At step 301 an input image 111 is obtained, for example by retrieving it from first datastore 101 or retrieving it from local or external storage. At step 302 an INR 112 is trained on input image 111, as will be illustrated in FIG. 4 and further described with reference to FIG. 5. At step 303 the INR 112 is stored, for example by sending it to second datastore 102 or storing it in local or external storage.

In known methods of training an INR on an image, a neural network model is trained on discretely represented samples of the image. In the disclosure described herein, the network is not trained on all the samples of the image, but on differences between the samples and models obtained at different stages of the process, as illustrated in the example of FIG. 4.

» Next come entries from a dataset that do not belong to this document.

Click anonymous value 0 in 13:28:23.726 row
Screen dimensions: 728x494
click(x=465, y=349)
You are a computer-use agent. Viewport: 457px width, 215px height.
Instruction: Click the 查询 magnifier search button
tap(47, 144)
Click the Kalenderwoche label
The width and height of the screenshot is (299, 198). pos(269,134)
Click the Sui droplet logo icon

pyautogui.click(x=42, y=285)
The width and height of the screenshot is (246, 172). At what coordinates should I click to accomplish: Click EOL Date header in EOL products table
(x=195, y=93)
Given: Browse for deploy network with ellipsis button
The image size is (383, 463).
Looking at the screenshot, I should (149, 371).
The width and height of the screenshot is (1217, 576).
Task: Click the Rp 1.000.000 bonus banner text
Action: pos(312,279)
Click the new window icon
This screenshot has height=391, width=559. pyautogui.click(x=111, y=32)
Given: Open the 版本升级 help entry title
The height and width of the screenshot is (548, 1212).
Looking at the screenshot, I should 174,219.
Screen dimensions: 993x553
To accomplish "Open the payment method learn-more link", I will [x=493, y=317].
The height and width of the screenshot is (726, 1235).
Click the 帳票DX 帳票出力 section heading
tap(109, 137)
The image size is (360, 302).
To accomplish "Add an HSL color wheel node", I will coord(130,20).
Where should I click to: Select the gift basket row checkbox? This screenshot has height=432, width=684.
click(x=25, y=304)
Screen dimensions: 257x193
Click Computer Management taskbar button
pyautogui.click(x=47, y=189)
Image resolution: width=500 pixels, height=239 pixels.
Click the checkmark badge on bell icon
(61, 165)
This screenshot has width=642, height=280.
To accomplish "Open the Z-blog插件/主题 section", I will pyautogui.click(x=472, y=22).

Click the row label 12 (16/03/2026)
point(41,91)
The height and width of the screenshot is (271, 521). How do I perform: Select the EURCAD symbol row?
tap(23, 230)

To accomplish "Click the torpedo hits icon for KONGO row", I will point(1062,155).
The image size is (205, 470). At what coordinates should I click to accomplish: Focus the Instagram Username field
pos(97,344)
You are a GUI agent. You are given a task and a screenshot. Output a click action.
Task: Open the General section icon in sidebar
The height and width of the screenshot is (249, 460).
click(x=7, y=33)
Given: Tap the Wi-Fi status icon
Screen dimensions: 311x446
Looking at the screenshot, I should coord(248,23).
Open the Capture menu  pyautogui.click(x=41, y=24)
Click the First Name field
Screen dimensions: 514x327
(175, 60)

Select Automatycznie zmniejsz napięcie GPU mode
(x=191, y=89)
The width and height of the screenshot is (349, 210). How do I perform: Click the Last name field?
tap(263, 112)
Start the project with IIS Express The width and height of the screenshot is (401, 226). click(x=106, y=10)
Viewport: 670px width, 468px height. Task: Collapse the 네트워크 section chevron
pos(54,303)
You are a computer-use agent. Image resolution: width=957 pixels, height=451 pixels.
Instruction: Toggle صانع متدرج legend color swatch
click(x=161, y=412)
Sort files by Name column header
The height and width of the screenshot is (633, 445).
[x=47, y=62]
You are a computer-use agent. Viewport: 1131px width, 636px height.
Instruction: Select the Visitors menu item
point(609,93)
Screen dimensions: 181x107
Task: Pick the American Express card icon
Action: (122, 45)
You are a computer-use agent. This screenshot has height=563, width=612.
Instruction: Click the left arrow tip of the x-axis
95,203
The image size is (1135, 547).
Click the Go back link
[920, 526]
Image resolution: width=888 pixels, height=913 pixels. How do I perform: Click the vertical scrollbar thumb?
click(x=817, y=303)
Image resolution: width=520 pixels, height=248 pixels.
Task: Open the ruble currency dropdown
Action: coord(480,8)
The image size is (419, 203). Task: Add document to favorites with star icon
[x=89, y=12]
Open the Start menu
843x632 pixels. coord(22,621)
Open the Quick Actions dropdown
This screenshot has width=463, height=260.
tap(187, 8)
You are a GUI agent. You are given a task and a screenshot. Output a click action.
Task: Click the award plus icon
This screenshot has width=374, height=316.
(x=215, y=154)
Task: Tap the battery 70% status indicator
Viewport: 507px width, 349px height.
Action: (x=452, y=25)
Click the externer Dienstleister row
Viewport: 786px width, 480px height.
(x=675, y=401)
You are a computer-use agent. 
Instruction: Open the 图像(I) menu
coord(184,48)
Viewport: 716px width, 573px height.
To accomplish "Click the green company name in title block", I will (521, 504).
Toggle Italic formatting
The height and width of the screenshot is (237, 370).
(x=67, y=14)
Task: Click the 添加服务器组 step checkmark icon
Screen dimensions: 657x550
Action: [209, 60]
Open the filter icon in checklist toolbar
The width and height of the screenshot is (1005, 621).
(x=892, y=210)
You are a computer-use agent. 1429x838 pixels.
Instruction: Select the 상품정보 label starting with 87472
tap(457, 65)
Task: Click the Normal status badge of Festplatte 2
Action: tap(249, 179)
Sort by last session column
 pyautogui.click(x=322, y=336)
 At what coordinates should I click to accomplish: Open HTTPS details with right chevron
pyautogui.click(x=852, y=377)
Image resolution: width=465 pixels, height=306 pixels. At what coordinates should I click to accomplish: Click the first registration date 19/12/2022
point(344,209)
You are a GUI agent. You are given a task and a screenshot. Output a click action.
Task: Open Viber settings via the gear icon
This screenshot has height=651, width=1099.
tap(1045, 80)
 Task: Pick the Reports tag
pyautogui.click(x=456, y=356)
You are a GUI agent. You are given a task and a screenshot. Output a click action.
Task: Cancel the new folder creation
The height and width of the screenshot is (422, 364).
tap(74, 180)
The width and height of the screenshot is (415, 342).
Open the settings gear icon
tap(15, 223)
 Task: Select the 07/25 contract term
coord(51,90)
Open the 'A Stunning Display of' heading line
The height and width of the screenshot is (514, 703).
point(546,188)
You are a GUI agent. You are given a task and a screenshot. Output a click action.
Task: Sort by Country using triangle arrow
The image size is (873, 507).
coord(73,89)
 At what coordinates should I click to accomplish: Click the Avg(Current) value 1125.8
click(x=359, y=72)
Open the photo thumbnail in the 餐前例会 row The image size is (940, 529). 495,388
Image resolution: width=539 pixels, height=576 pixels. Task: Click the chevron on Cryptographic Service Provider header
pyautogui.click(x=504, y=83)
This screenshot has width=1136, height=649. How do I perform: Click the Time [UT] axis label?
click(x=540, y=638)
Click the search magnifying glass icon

First, a number of ground-truth images of different sizes are obtained. In this description, the term ground-truth image refers to the input image downscaled to different sizes, potentially including the input image itself. In the example of FIG. 4, each downscaled image is a quarter of the size of the previous image. A depth of four is shown, ie the input image is downscaled three times to generate ground-truth images 401, 402 and 403. In this example, input image 111, being the largest ground-truth image, has a size of 1024×1024 pixels, so that the next largest ground-truth image 401 has 512×512 pixels, the next largest ground-truth image 402 has 256×256 pixels, and the smallest ground-truth image 403 has 128×128 pixels. However the process is applicable to an input image of any size, any number of downscaled images, and any ratio of downscaling. The input image itself need not be included as one of the ground-truth images, although not including it may result in a less accurate final model.

A first estimate model 413 is created by training a neural network model using smallest ground-truth image 403. An image inferred from first estimate model 413 is compared with the next-smallest ground-truth image 402, and the differences between the two images are used to refine estimate model 413 to create a next estimate model 412. Similarly, estimate model 412 and next-smallest ground-truth image 401 are used to create a next estimate model 411, and finally estimate model 411 and the largest ground-truth image, which is input image 111, are used to create a final estimate model 410. Final estimate model 410 undergoes a final refinement process using largest ground-truth image 111 to obtain final INR 112. This process can be scaled to accommodate any number of ground-truth images. Further, the process may be stopped at any point before all the ground-truth images have been considered, if the estimate model has been sufficiently refined.

In the diagram of FIG. 4 and other figures, the successively-refined estimate models are shown as increasing in size. This is to indicate that earlier models are combined with residual models, as will be described with reference to FIG. 8, to refine the model at each stage. However, an INR is resolution-agnostic, meaning that it can be used to output a digital signal of any size, regardless of the size of the signal on which it was trained. No correlation should therefore be drawn between the size of each ground-truth image in this Figure and the refined estimate model it was used to create.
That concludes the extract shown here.